BAB I
PENDAHULUAN
Sosiologi adalah ilmu yang
mempelajari tentang kehidupan manusia. Salah satunya adalah mempelajari tentang
sosialisasi dan pembentukan kepribadian. Selain daripada itu, Sosiologi
merupakan disiplin ilmu yang memiliki cakupan luas dan memiliki banyak cabang.
Hal ini disebabkan sosiologi memiliki tokoh-tokoh yang membuat studi sosiologi
semakin berkembang mengikuti perkembangan zaman serta situasi yang dihadapi.
Adapun para tokoh tersebut menyumbangkan teori-teorinya mengenai studi sosiologi
sesuai dengan peristiwa-peristiwa yang mereka alami dizamannya.
Oleh karena itulah kami selaku
pemakalah berusaha menjabarkan beberapa tokoh perintis sosiologi yang terkenal.
Adapun tokoh-tokoh tersebut ialah Auguste Comte, Herbert Spencer, Emile Durkheim,
Karl Marx, Marx Webber, dan Ibnu Khaldun.
BAB II
PEMBAHASAN
TOKOH-TOKOH YANG MEMPENGARUHI PERKEMBANGAN SOSIOLOGI
1. Ibnu Khaldun (1332-1406)
Ibnu Khaldun lahir di Tunisia, Afrika
Utara, 27 Mei 1332 (Faghirazadeh, 1982).
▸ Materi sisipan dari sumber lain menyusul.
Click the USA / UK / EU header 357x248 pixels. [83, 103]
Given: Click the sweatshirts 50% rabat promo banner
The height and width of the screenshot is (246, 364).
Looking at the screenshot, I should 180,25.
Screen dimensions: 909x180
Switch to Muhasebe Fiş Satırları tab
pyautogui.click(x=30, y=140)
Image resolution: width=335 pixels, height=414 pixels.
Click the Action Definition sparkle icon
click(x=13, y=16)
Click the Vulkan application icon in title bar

Ia kahir dari keluarga terpelajar,
dimasukkan ke sekolah Al-Quran, kemudian mempelajari matematika dan sejarah.
Semasa hidupnya ia membantu berbagai Sultan di Tunisia, Maroko, Spanyol dan
Al-Jazair sebagai duta besar, bendaharawan dan anggota dewan penasehat sultan.[1]
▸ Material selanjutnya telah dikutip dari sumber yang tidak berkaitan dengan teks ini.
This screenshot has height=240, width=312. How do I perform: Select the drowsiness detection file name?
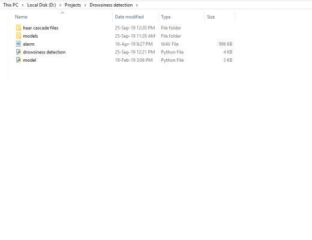click(44, 52)
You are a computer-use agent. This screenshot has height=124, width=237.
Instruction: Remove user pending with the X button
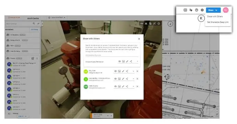[x=137, y=79]
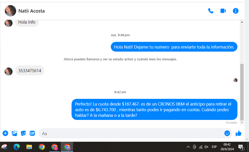
Task: Send a thumbs-up like
Action: click(238, 133)
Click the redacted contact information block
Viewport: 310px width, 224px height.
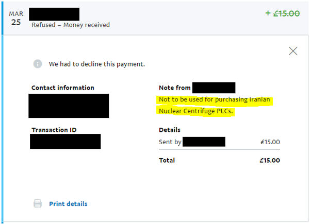pos(69,106)

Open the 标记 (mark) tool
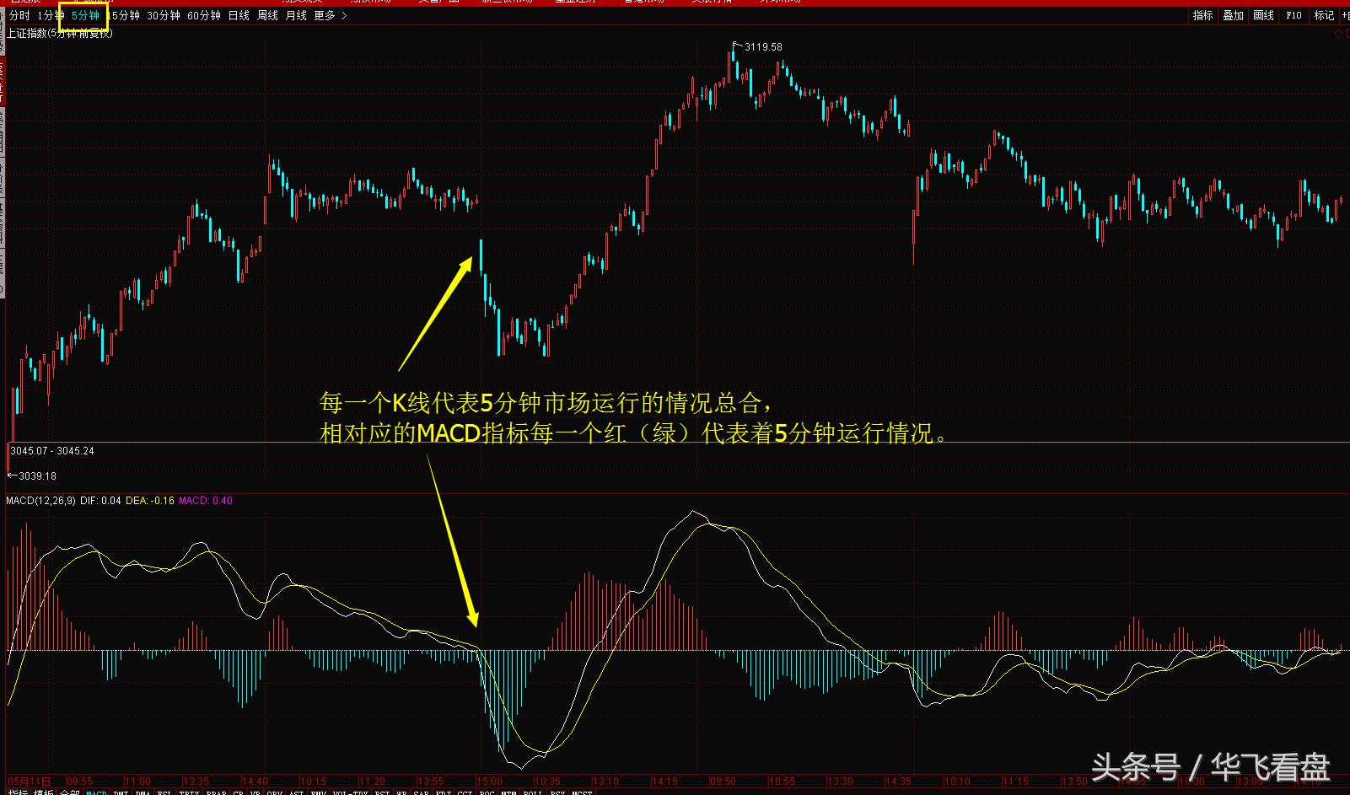click(1324, 15)
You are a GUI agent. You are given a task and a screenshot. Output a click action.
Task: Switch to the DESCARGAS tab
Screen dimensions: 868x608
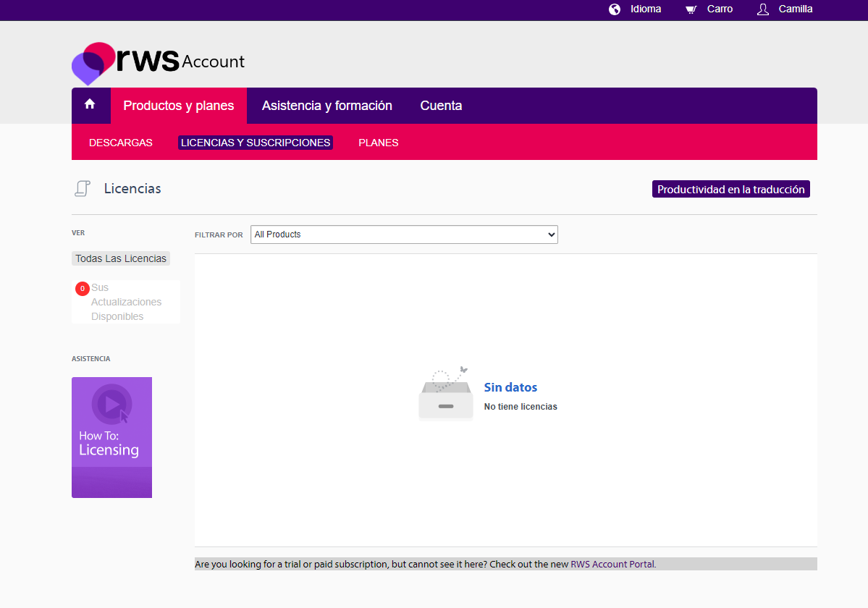tap(120, 143)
Adapun pendapat Khaldun tentang
watak-watak masayarakat manusia dijadikannya sebagai landasan konsepsinya bahwa
kebudayaan dalam berbagai bangsa berkembang melalui empat mazhab yaitu fase
primitif atau nomaden, fase urbanisasi, fase kemewahan, dan fase kemunduran
yang mengantarkan kehancuran. Kemudian keempat perkembangan ini oleh Khaldun
sering disebut dengan fase pembangun, pemberi gambar gembira, penurut, dan
penghancur.[2]
2. Auguste Comte (1789-1857)
Auguste Comte lahir di
Mountpelier Perancis, 19 Januari 1798. Ia merupakan bapak sosiologi, orang pertama
yang menggunakan istilah sosiologi (socius dan logos). Pengaruhnya
besar sekali terhadap para teoritis sosiologi selanjutnya (terutama Hebert
Spencer dan Emile Durkheim). Dia mempunyai anggapan bahwa sosiologi terdiri dari dua
bagian pokok, yaitu social statistic (statika sosial atau struktur sosial
yang ada) dan
social dynamic (dinamika sosial atau perubahan sosial).[3] Sebagai sosial statistik, sosiologi merupakan sebuah ilmu yang
mempelajari hubungan timbal balik antara lembaga-lembaga kemasyarakatan.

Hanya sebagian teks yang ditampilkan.